Task statement »
Render the listing as a numbered list, from its first line through the line containing "pos(1293,166)", with that line included and blank lines left out.

Stored records »
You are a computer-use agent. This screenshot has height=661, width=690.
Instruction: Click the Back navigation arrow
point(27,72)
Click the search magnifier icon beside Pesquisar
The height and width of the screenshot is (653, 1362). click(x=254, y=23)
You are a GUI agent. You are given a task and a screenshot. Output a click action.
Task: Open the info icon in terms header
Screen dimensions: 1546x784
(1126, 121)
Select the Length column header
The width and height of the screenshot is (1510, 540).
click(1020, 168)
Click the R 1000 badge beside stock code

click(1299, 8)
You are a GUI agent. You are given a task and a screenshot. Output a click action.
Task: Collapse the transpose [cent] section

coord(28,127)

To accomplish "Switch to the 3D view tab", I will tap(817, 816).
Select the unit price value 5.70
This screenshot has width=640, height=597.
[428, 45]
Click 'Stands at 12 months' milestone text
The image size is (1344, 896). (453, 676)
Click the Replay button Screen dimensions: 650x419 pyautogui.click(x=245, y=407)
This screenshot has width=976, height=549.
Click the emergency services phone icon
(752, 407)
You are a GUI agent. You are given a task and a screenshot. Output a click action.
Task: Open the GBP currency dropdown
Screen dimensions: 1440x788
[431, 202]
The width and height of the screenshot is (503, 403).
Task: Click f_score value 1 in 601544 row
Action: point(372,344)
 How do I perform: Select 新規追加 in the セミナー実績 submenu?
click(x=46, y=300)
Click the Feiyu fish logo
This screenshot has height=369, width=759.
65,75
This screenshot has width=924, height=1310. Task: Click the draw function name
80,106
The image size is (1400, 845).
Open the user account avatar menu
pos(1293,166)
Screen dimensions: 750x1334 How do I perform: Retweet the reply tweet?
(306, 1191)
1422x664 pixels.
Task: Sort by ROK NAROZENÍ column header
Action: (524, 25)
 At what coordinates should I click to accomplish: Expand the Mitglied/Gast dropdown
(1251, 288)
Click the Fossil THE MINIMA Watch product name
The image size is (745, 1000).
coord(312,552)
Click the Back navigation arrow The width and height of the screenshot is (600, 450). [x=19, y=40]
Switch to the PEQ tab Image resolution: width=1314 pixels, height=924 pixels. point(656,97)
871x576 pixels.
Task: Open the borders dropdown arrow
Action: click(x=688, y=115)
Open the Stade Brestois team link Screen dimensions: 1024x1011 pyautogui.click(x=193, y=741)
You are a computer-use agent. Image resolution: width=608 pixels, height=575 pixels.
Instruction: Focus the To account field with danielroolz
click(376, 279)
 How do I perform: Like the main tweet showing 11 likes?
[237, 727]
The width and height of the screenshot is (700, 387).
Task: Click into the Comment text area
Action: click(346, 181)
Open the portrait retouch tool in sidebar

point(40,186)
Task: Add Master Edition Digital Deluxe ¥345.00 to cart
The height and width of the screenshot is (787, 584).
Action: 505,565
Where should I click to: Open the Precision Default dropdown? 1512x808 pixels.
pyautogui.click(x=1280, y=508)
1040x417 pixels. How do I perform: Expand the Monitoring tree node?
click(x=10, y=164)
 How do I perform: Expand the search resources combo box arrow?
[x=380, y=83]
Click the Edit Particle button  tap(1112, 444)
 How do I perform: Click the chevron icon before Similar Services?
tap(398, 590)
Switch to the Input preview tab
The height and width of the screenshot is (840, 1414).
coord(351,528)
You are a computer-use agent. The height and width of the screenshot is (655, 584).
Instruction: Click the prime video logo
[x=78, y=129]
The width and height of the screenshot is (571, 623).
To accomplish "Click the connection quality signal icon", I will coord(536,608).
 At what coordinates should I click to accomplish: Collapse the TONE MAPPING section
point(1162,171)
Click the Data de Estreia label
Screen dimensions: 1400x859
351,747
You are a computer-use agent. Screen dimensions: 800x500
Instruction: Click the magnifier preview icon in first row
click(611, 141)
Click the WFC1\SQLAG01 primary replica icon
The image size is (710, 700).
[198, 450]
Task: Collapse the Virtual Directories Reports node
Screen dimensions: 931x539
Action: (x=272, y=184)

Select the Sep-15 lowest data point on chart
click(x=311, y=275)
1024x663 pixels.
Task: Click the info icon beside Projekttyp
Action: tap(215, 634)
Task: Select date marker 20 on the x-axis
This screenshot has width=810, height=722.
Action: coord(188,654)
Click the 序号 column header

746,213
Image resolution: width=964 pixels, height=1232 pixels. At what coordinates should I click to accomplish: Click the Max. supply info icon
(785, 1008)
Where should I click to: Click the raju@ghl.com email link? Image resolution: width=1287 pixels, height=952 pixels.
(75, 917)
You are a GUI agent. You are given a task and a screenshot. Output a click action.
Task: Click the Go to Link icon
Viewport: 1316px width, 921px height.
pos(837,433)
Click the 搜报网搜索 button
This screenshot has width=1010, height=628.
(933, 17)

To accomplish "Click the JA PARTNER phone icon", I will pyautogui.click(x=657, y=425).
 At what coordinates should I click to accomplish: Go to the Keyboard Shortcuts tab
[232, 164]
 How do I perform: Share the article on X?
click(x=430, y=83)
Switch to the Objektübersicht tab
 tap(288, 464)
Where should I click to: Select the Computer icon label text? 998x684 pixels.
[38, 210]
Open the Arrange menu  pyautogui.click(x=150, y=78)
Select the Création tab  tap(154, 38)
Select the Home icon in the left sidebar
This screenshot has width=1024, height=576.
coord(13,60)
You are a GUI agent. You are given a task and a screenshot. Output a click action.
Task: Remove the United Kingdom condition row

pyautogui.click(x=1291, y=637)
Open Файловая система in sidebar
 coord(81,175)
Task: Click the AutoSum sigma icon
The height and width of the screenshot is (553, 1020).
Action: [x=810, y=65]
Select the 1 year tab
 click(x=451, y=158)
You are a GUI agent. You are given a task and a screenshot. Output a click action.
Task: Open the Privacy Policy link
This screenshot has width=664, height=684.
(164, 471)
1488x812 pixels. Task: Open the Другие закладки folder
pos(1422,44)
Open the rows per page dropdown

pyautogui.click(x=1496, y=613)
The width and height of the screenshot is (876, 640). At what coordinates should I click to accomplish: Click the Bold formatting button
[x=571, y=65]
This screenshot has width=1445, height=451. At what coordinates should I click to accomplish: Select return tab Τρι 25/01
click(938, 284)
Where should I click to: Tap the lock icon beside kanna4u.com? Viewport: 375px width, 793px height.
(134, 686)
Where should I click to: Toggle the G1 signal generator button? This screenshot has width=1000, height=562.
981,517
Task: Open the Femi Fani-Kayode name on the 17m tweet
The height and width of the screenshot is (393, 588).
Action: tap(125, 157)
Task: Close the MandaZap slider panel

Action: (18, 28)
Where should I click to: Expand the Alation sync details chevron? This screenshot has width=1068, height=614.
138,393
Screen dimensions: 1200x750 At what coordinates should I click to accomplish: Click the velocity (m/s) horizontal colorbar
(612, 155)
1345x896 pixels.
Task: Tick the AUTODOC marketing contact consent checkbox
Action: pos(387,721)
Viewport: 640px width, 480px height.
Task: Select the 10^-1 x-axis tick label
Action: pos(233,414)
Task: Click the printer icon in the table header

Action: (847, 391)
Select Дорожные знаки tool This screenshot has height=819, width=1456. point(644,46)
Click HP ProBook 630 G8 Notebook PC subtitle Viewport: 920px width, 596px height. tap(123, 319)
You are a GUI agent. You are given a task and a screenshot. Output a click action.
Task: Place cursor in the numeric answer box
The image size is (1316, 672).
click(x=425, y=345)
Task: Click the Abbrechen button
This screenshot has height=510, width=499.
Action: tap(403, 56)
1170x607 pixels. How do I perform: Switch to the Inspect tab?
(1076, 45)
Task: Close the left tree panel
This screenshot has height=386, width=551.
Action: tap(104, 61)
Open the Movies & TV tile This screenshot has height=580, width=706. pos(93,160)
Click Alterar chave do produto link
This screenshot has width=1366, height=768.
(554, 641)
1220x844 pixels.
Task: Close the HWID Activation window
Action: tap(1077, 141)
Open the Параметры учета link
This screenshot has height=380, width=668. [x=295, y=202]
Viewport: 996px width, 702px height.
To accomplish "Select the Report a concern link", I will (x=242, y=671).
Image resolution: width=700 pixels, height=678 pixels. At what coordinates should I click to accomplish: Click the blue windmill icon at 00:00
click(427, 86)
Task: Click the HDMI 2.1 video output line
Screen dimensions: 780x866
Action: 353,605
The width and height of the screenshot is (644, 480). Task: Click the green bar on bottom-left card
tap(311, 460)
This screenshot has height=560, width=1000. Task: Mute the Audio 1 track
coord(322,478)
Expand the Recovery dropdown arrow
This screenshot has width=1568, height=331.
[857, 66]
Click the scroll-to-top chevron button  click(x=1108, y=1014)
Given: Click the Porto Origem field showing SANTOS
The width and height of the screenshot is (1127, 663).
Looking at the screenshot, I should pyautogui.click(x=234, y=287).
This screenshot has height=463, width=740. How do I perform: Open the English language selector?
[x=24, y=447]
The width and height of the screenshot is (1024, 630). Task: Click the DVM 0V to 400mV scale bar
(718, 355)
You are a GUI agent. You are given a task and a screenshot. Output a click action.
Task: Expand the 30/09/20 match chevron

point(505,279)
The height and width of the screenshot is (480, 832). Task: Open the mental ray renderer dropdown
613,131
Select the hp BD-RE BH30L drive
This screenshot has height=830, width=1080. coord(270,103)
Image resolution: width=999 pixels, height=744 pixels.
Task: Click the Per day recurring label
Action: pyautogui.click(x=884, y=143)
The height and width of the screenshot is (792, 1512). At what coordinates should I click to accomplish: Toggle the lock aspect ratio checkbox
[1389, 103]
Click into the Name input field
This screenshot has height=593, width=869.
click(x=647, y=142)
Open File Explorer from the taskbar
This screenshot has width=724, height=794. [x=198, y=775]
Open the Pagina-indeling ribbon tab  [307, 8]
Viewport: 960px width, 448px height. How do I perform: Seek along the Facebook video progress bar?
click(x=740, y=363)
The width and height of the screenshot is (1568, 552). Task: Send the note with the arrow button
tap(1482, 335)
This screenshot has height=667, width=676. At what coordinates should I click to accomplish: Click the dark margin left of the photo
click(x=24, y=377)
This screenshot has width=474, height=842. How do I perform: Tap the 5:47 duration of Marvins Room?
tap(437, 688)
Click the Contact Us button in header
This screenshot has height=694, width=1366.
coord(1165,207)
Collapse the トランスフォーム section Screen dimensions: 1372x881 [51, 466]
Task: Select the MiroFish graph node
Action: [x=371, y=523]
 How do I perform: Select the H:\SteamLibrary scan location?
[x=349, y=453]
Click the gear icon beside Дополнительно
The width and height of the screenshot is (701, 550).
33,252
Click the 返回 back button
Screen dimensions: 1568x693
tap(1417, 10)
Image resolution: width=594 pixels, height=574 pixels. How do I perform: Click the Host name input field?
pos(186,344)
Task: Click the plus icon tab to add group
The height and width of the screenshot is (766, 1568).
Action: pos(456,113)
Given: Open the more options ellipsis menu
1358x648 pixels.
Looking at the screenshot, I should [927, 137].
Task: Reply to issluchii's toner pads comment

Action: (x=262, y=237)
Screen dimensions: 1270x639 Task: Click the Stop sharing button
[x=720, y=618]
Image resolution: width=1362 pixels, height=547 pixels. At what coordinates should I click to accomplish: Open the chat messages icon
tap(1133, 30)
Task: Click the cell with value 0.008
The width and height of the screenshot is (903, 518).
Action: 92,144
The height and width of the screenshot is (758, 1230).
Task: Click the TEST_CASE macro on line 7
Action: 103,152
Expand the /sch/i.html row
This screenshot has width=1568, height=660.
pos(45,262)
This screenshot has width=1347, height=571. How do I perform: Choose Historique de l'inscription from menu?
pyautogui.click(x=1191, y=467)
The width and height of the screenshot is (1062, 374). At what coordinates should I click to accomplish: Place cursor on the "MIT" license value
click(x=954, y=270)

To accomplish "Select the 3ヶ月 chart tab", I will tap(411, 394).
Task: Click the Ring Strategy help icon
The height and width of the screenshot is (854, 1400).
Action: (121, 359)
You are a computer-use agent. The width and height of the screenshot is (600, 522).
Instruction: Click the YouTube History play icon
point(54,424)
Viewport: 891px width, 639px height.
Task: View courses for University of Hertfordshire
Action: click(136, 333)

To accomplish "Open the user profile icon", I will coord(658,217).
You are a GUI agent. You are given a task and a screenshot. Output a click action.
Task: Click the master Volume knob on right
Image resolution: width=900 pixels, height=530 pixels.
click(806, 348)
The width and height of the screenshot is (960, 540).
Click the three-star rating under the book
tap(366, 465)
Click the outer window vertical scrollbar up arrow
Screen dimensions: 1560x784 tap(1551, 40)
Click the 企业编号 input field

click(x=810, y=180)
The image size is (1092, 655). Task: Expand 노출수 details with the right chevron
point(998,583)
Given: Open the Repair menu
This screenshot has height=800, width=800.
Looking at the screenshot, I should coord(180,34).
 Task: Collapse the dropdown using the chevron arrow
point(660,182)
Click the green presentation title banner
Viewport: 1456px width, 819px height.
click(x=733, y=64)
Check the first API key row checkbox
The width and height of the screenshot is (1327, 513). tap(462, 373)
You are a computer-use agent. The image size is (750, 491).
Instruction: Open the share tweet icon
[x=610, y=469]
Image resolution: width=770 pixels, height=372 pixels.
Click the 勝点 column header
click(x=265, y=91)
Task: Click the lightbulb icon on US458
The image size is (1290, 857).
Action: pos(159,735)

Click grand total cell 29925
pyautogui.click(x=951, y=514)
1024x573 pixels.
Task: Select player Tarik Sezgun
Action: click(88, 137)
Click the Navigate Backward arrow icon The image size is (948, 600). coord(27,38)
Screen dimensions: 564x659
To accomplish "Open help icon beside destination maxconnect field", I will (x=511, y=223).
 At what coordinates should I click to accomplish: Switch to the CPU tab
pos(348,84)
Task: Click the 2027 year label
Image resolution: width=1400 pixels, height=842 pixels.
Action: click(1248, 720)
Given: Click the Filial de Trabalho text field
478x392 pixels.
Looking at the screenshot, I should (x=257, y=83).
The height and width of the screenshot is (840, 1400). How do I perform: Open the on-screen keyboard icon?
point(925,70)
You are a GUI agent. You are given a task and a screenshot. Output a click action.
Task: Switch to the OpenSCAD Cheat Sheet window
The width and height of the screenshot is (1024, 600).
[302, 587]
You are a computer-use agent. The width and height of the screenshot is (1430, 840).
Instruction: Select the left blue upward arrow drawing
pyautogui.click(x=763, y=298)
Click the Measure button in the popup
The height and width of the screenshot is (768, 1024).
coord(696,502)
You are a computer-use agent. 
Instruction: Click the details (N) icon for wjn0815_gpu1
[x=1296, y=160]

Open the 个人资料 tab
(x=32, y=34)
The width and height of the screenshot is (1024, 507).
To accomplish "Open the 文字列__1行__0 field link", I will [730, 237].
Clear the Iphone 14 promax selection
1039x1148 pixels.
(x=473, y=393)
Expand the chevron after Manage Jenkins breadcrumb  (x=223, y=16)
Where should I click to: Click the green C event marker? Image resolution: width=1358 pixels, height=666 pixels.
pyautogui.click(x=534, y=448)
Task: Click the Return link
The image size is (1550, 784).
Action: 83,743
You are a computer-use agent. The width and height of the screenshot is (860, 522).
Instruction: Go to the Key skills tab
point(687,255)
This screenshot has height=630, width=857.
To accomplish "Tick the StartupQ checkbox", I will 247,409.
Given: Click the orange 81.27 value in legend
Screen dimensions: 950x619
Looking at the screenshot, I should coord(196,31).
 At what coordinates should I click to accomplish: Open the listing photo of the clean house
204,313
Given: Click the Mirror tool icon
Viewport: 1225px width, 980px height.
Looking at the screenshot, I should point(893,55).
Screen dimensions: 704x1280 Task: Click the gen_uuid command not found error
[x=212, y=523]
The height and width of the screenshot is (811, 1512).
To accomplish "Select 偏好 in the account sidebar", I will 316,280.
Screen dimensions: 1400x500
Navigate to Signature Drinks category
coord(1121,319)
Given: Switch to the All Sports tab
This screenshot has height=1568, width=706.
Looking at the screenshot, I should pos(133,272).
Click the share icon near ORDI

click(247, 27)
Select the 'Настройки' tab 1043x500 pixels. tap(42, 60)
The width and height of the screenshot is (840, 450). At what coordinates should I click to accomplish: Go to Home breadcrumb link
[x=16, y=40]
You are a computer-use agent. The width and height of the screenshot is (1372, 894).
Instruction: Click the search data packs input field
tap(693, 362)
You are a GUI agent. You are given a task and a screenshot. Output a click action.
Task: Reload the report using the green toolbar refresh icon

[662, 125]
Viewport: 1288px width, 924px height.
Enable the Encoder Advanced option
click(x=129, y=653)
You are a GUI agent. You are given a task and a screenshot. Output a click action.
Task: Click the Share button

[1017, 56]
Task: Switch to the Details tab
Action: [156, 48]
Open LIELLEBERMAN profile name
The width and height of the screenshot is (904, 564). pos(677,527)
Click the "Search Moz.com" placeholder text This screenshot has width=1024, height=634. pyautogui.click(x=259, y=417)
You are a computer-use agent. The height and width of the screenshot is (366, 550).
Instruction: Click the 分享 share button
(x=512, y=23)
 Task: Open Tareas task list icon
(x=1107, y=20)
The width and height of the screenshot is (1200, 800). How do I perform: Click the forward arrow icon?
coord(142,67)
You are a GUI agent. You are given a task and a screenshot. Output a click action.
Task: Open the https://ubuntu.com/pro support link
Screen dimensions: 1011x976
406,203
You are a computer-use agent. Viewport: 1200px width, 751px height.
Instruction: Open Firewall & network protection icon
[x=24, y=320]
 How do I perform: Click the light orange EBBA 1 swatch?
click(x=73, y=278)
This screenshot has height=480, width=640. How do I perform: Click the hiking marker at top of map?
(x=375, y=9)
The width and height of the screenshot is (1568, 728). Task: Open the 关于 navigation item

Answer to this problem »
1. You are a computer-use agent. This screenshot has height=661, width=690.
2. Instruction: Click the Back navigation arrow
3. point(27,72)
4. Click the search magnifier icon beside Pesquisar
5. The height and width of the screenshot is (653, 1362). click(x=254, y=23)
6. You are a GUI agent. You are given a task and a screenshot. Output a click action.
7. Task: Open the info icon in terms header
8. Screen dimensions: 1546x784
9. (1126, 121)
10. Select the Length column header
11. The width and height of the screenshot is (1510, 540).
12. click(1020, 168)
13. Click the R 1000 badge beside stock code
14. click(1299, 8)
15. You are a GUI agent. You are given a task and a screenshot. Output a click action.
16. Task: Collapse the transpose [cent] section
17. coord(28,127)
18. To accomplish "Switch to the 3D view tab", I will tap(817, 816).
19. Select the unit price value 5.70
20. This screenshot has width=640, height=597.
21. [428, 45]
22. Click 'Stands at 12 months' milestone text
23. The image size is (1344, 896). (453, 676)
24. Click the Replay button Screen dimensions: 650x419 pyautogui.click(x=245, y=407)
25. This screenshot has width=976, height=549.
26. Click the emergency services phone icon
27. (752, 407)
28. You are a GUI agent. You are given a task and a screenshot. Output a click action.
29. Task: Open the GBP currency dropdown
30. Screen dimensions: 1440x788
31. [431, 202]
32. The width and height of the screenshot is (503, 403).
33. Task: Click f_score value 1 in 601544 row
34. Action: point(372,344)
35.  How do I perform: Select 新規追加 in the セミナー実績 submenu?
36. click(x=46, y=300)
37. Click the Feiyu fish logo
38. This screenshot has height=369, width=759.
39. 65,75
40. This screenshot has width=924, height=1310. Task: Click the draw function name
41. 80,106
42. The image size is (1400, 845).
43. Open the user account avatar menu
44. pos(1293,166)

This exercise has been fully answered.